Dalhousie Square


Dalhousie Square, known now as Benoy-Badal-Dinesh Bagh, is an oasis at the heart of Kolkata. Occupying an area of over two square kilometres, the plaza is ringed by historic architecture and contains the Lal Dighi, or Red Tank, a body of water that reflects the buildings surrounding it. The space was originally named after James, the Earl of Dalhousie, who served as the Governor-General of India from 1847 to 1856. In the 18th and 19th centuries, Calcutta was the capital of British India and Dalhousie Square was the cityʼs financial, social, and political nucleus.

Calcuttaʼs first parish church, St Johnʼs, faces the square with its classical exterior and its early nineteenth-century steeple, modeled after Gibbsʼs St Martin-in-the-Fields in Londonʼs Trafalgar Square. It also houses the mausoleum of Job Charnock, known to be the founder of Calcutta. 
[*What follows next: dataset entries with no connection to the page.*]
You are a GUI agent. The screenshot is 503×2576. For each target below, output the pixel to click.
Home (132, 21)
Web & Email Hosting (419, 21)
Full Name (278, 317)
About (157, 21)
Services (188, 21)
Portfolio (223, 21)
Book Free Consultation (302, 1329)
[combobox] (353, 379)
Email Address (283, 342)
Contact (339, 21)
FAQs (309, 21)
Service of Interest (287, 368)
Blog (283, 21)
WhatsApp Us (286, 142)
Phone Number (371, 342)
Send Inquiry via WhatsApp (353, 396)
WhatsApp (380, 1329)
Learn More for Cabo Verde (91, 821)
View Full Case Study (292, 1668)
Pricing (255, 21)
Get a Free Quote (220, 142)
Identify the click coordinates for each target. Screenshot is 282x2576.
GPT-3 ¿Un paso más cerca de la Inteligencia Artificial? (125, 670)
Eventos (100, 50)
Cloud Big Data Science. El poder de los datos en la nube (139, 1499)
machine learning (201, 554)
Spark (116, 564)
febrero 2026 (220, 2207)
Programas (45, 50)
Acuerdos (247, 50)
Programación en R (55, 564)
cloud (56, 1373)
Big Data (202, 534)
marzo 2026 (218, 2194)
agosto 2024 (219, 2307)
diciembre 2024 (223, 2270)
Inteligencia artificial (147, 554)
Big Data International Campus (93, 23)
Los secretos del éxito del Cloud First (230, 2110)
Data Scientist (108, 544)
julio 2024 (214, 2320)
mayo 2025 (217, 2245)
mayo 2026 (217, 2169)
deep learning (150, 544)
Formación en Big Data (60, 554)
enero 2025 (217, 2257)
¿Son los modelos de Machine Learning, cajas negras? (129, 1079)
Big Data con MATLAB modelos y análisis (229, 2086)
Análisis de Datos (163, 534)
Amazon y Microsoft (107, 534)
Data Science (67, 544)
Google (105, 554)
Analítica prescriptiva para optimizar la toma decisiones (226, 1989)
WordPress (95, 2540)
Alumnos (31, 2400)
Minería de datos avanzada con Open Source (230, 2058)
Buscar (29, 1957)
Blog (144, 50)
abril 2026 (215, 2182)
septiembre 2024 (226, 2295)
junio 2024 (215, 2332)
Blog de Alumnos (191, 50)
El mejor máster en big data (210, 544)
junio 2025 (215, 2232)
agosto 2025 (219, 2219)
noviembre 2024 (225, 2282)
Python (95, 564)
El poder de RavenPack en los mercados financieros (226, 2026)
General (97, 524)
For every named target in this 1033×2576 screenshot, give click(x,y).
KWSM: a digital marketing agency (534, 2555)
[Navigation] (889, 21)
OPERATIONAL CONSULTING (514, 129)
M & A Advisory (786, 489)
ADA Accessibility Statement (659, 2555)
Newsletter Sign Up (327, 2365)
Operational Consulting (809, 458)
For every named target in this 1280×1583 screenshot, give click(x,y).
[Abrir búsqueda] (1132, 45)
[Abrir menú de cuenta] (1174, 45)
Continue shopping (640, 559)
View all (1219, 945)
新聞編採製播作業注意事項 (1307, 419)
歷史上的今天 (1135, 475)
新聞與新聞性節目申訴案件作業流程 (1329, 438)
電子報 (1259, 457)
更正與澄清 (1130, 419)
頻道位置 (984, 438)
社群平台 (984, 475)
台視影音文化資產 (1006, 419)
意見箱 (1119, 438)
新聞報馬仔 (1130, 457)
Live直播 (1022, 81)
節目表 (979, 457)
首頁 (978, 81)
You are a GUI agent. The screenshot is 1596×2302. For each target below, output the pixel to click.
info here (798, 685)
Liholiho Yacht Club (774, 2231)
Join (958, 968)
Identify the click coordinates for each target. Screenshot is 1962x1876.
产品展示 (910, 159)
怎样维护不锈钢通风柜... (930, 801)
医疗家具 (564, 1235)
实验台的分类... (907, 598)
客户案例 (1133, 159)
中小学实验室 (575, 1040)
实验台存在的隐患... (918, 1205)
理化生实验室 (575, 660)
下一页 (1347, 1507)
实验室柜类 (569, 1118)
Dalhousie Square is one of south Asiaʼs few surviving colonial centres. The buildings that line the square were built from 1695 and 1947. In the aftermath of Indiaʼs independence, Dalhousie Square was renamed Benoy-Badal-Dinesh Bagh (BBD Bagh) after three Indian nationalists who were killed leading the rebellion. The original Fort William lay here. In the summer of 1756, Nawab Siraj ud-Daulah launched an attack on the British town for the Companyʼs decision to strengthen the fortifications around it. The survivors of the attack were sent to a garrison within the fort which spurred an incident infamously known as the Black Hole of Calcutta.

The British, however, soon retook the city after the Nawab retreated from the forces of Robert Clive. The Writersʼ Building originally served as the office for writers of the British East India Company. Designed by Thomas Lyon in 1777, it has gone through several extensions over the years. Today, it is the secretariat building of the State Government of West Bengal and houses the office of the Chief Minister. Currently, it is undergoing a huge renovation.